LOOK-ALIKE LABELS
These similarities could lead to mix-ups
Be aware that Hospira's 5 mg/2 mL ampules of verapamil, a calcium channel blocker, and 100 mcg/2 mL ampules of fentaNYL, an opioid, share the same light tan labels and tan and blue colored bands along the ampule neck, as shown below. Because of the similarities, the risk of confusing these two products is high. A representative from Hospira reports that a label revision is in the process for the verapamil product. In the meantime, safety measures include storing the products separately (because fentaNYL is a controlled substance, it shouldn't be stored near verapamil), purchasing the drugs from different manufacturers, and preparing doses in the pharmacy.
INSULIN
Wrong syringe contributes to 10-fold overdose
During a code, a physician verbally ordered regular insulin and 50% dextrose for a patient whose serum potassium level was 8 mEq/L (normal, 3.5 to 5 mEq/L). The physician didn't specify a dose, apparently assuming that the pharmacist at the code knew the dose of insulin needed to treat hyperkalemia. The pharmacist quickly prepared a 1 mL (100 units) dose of regular insulin instead of the usual 10-unit dose, and then diluted the insulin in 50 mL of 50% dextrose. To draw up the insulin dose, the pharmacist used a 3 mL syringe. Because of time constraints typical during a code, the pharmacist didn't ask another practitioner for an independent double-check.

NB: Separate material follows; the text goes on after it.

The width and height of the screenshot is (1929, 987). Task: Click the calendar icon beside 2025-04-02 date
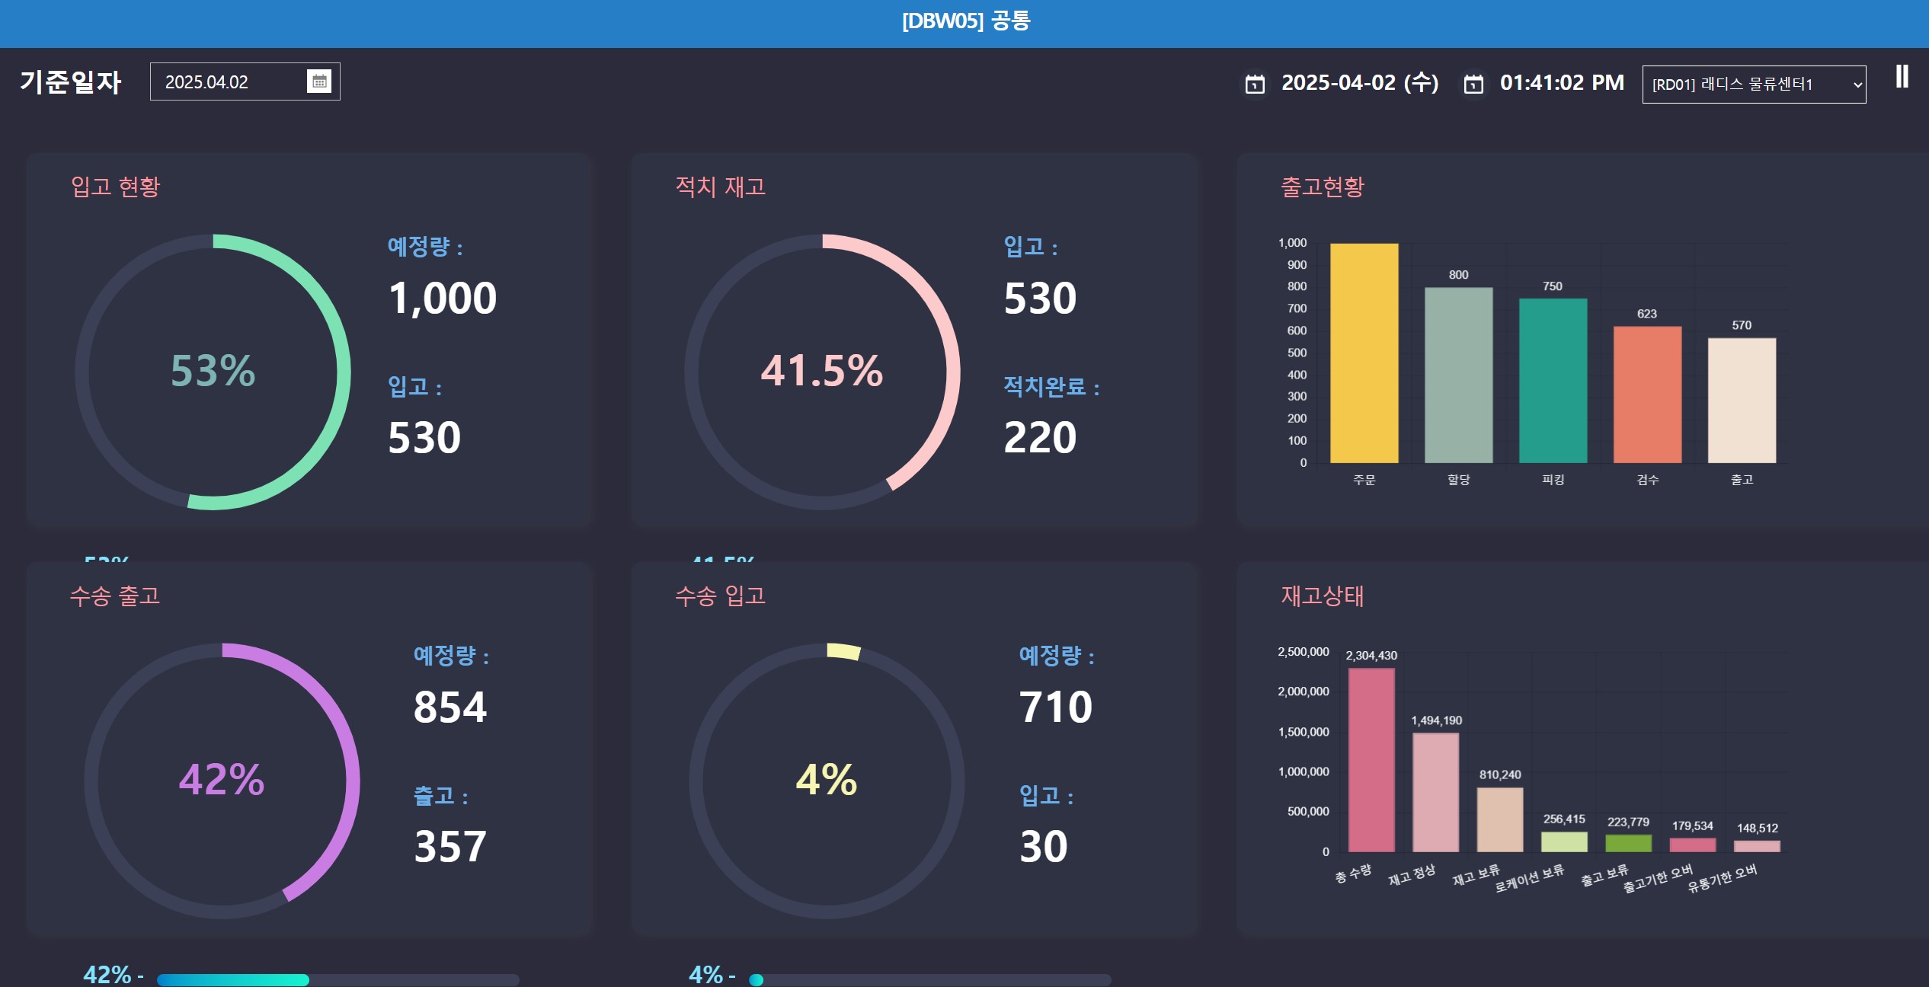point(1255,83)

The 50% dextrose with 100 units of insulin was administered I.V. over 15 minutes. The patient couldn't be resuscitated. Because the patient's condition had been so critical before the error, it's unclear whether the insulin overdose played a role in his death.
Typically, U-100 insulin syringes have an attached needle, which doesn't allow I.V. administration of the medication via a needleless port. Thus, clinicians sometimes use 3 mL syringes for this purpose, even though it's difficult to measure a 10-unit (0.1 mL) dose with this syringe. Instead, they should use a U-100 insulin syringe with a Luer connector. Another recommendation is to establish standard hyperkalemia treatment protocols that specify, among other criteria, the insulin type, dose, and route of administration.
PREFILLED SYRINGE
Keep this plunger under pressure
Nurses must remember to maintain pressure on the syringe plunger rod of any Simplist prefilled syringe (Fresenius Kabi) during I.V. drug administration via an I.V. port or stopcock attached to a running I.V. infusion line. Due to a drug shortage, a hospital that typically used Carpuject prefilled syringes of Dilaudid (HYDROmorphone) 1 mg/mL obtained a supply of the drug in Simplist prefilled syringes. A nurse needed to administer Dilaudid as a slow I.V. push via a patient's free-flowing maintenance I.V. line. She attached the syringe to a stopcock on the I.V. tubing, intending to administer small doses in increments as prescribed. After part of the dose had been administered, the nurse turned to document the dose on a bedside computer, leaving the syringe attached to the stopcock without maintaining pressure on the plunger rod. When she turned around, she saw that the syringe plunger rod had been ejected from the syringe barrel (see photo) and that the I.V. maintenance solution was free-flowing out of the back of the syringe. Simplist syringes have a glass barrel that lacks a retaining ring (also called a backstop or positive stop) to prevent the plunger rod from popping out with back pressure from a running I.V. solution.
Even some small syringes may not have enough positive stop to prevent the plunger rod from popping out of the barrel if the pressure from the maintenance I.V. infusion is high enough. When administering small amounts of a drug from any syringe with a wait between incremental doses, always maintain thumb pressure on the plunger rod and never leave the syringe in place by itself while attached to an I.V. port or stopcock.